BEGIN

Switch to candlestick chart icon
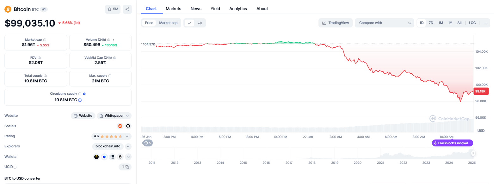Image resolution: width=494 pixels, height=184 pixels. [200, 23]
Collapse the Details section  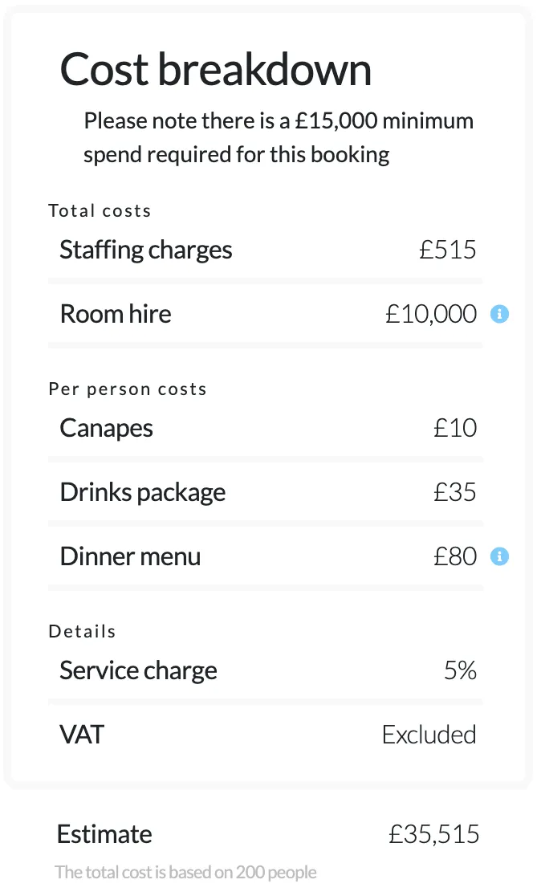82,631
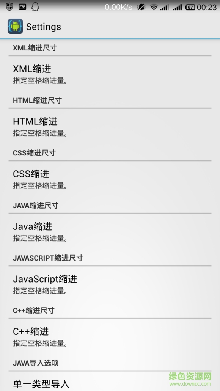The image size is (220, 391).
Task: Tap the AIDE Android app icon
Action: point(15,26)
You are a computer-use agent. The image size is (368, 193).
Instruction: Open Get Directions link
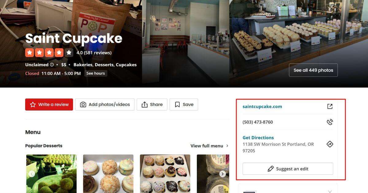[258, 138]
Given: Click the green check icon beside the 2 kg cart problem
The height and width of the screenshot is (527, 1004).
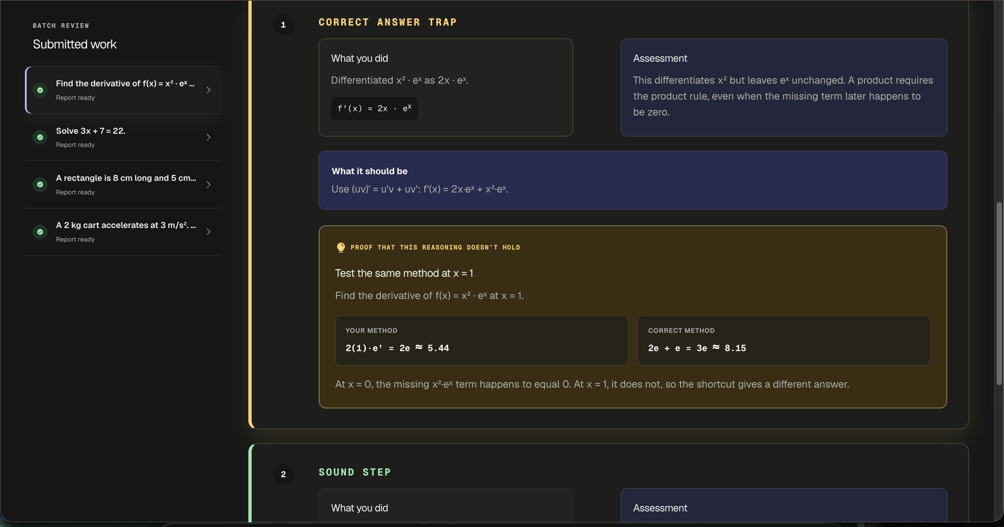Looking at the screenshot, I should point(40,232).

END

▸ To do: Leave out the pictures, and please output only the lines from the line that contains "Instruction: Open Get Directions link" through the end of the data, both ends included.

▸ Result for this task:
Instruction: Open Get Directions link
[258, 138]
Given: Click the green check icon beside the 2 kg cart problem
The height and width of the screenshot is (527, 1004).
Looking at the screenshot, I should point(40,232).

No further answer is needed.